AboAbonnieren

BundeswehrEin Soldat aus Mechernich erzählt: So ist Weihnachten im Auslandseinsatz

Lesezeit 6 Minuten
Hauptmann Nadine L. nimmt ein Geschenk, das in rotes Papier verpackt ist, und steckt es in ein Paket. Eine Zivil-Beschäftigte der Bundeswehr hält die Kiste auf.

Hauptmann Nadine L. (in Uniform) packt mit an und ein: Auch ihr Mann wird eines der Päckchen bekommen.

3200 Pakete werden in Mechernich verpackt. Ein Soldat berichtet, was es bedeutet, ein solches Präsent im Camp fern der Heimat zu erhalten.

Es ist nicht zu übersehen, dass Sarah hier gerne mit anpackt. „Klar bin ich dabei“, sagt die Zivilbeschäftigte der Bundeswehr in Mechernich, während sie gerade ein Paket zuklebt. Wie sie das macht, das sieht schon sehr gekonnt aus.

Kein Wunder, denn bereits seit Anfang des Monats packen sie und ihre Mitstreiter die Weihnachtspäckchen für die Soldatinnen und Soldaten, die sich an den Festtagen bei Einsätzen und einsatzähnlichen Missionen im Ausland befinden. Jeder Griff sitzt, rasch geht es zu. Denn die Geschenke sollen schließlich rechtzeitig ankommen. Sarah ist schon im vierten Jahr dabei.

Die Beteiligten haben sich um einige aufgestapelte Pakete aufgestellt.

Mit viel Herzblut beteiligen sich die zivilen und uniformierten Bundeswehrangehörigen an der Weihnachtspaket-Aktion – sehr zur Freude der Leiterin des Materiallagers, Hauptmann Nadine L. (l.) und des Standortältesten Oberstleutnant Jochen Schnabel (r.)

3200 Päckchen werden im Bundeswehrdepot West in Mechernich gefüllt, reisefertig verpackt und dann für ihren Abtransport vorbereitet, damit sie zu den Schiffen, Flugzeugen oder Transportern gebracht werden können. Die Lkw stehen an der Laderampe. Seit 2016 findet die Aktion in Mechernich statt. Von hier gehen alle Weihnachtspakete für die Soldaten der Bundeswehr im Ausland auf den Weg.
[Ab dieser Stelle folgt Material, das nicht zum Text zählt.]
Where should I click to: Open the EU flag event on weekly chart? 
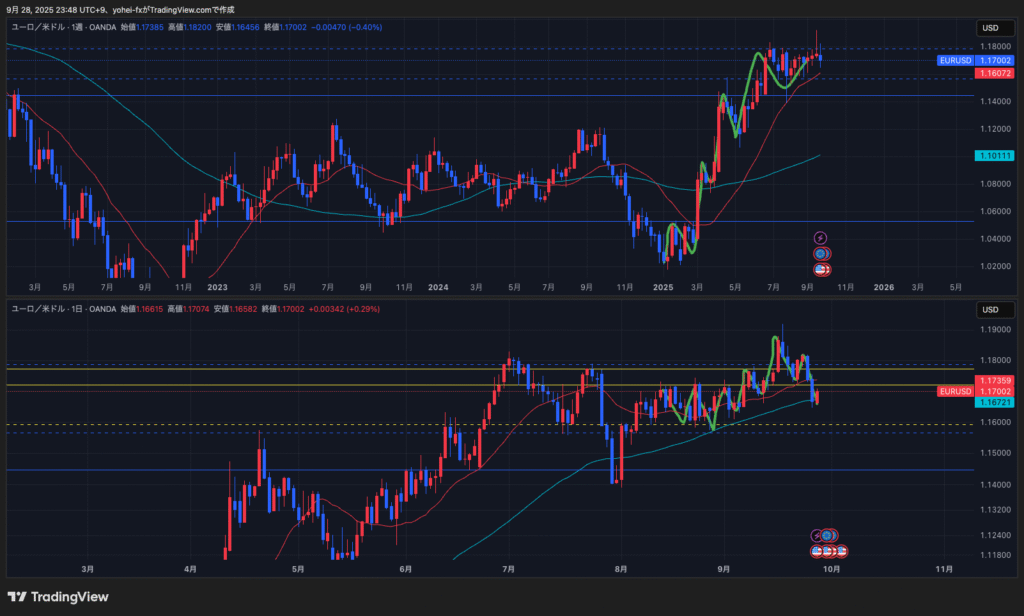[821, 254]
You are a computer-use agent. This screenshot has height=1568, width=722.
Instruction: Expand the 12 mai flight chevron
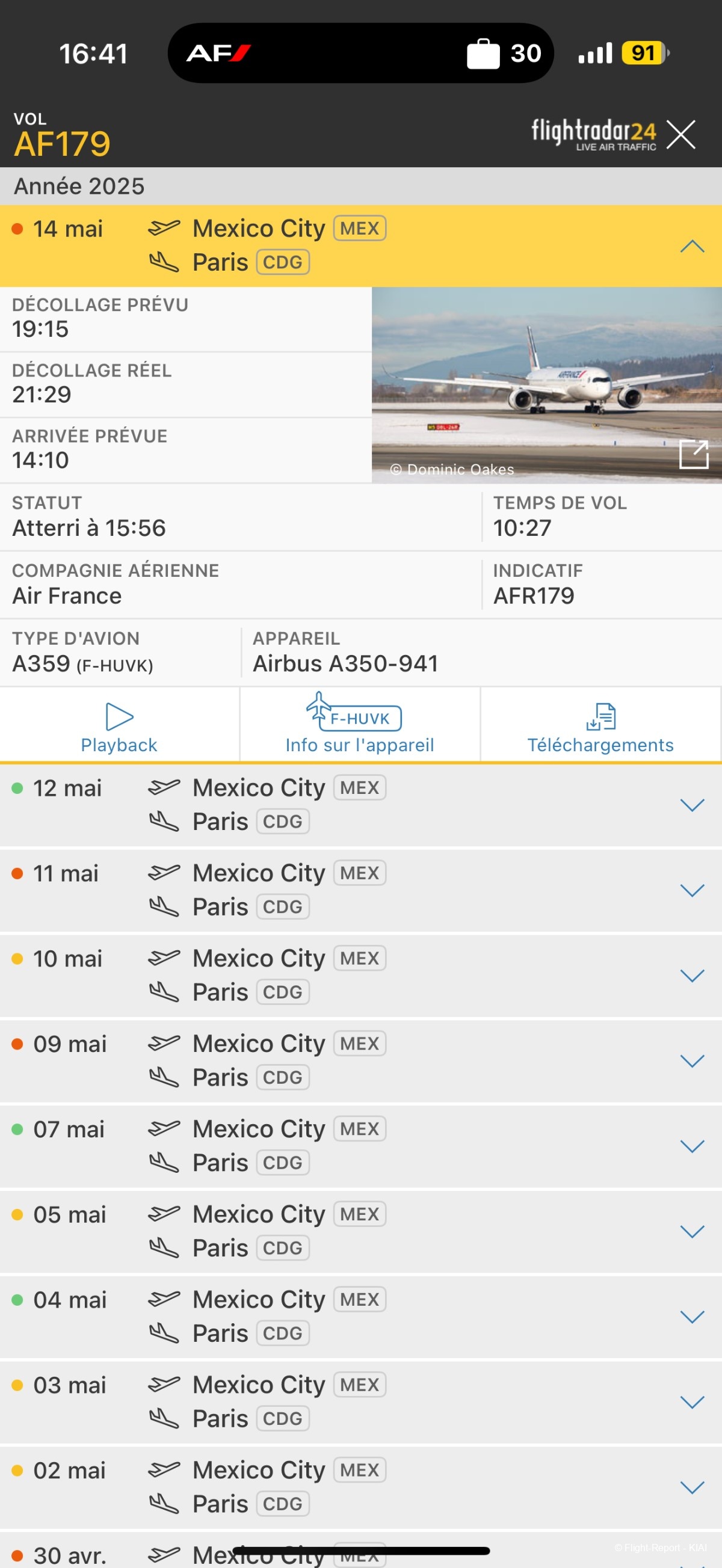click(692, 805)
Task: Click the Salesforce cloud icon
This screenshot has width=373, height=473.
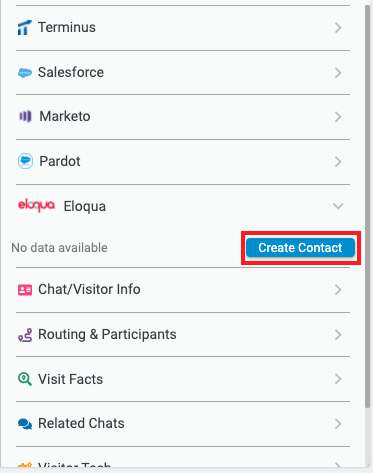Action: pos(25,72)
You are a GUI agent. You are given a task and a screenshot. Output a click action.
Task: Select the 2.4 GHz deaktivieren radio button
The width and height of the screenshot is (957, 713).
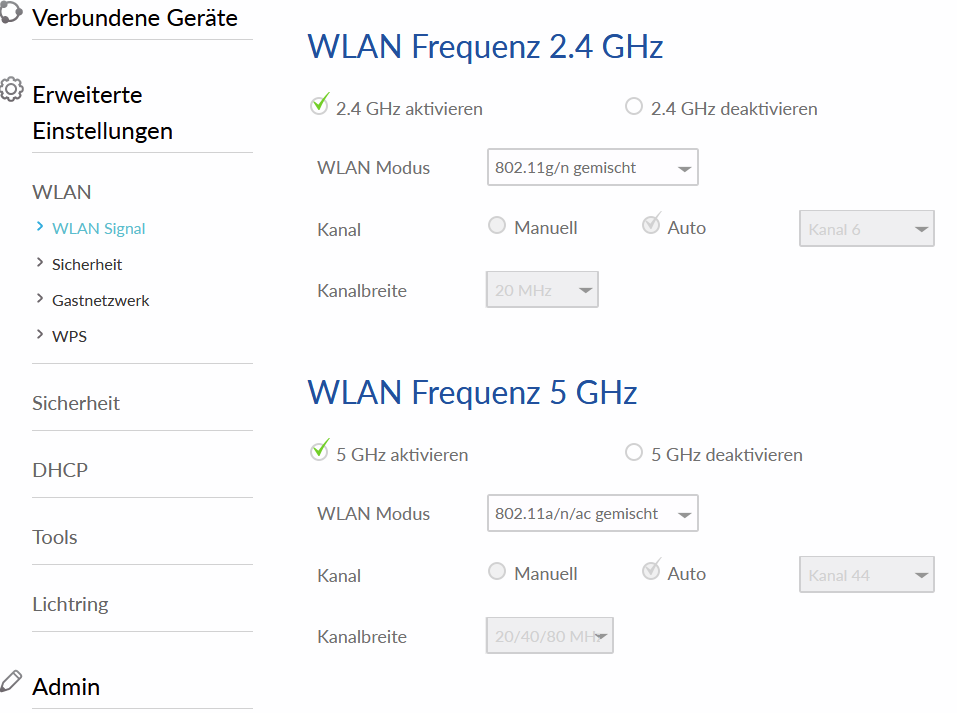634,107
Demnächst werden noch 15 Weihnachtsbäume von hier aus abgeschickt – „kurz vor knapp“, wie ein Mitarbeiter erklärt. Sie sollen ja an Heiligabend nicht schon nadeln. „Es ist immer wieder eine Freude“, sagt Sarah über ihre Arbeit, „weil es eine Abwechslung ist und wir den Soldaten zeigen, dass wir an sie denken und dass sie auch im Einsatz nicht vergessen werden.“

Mechernich: 3200 Pakete für Bundeswehr-Angehörige werden verpackt

Genau das ist auch das Gefühl, das Oberstleutnant Jochen Schnabel vor einem Jahr erlebt hat. Der Standortälteste am Standort Mechernich leistete 2023 einen viereinhalbmonatigen Dienst im Einsatzgebiet Jordanien und Irak, in den auch die Weihnachtsfeiertage fielen.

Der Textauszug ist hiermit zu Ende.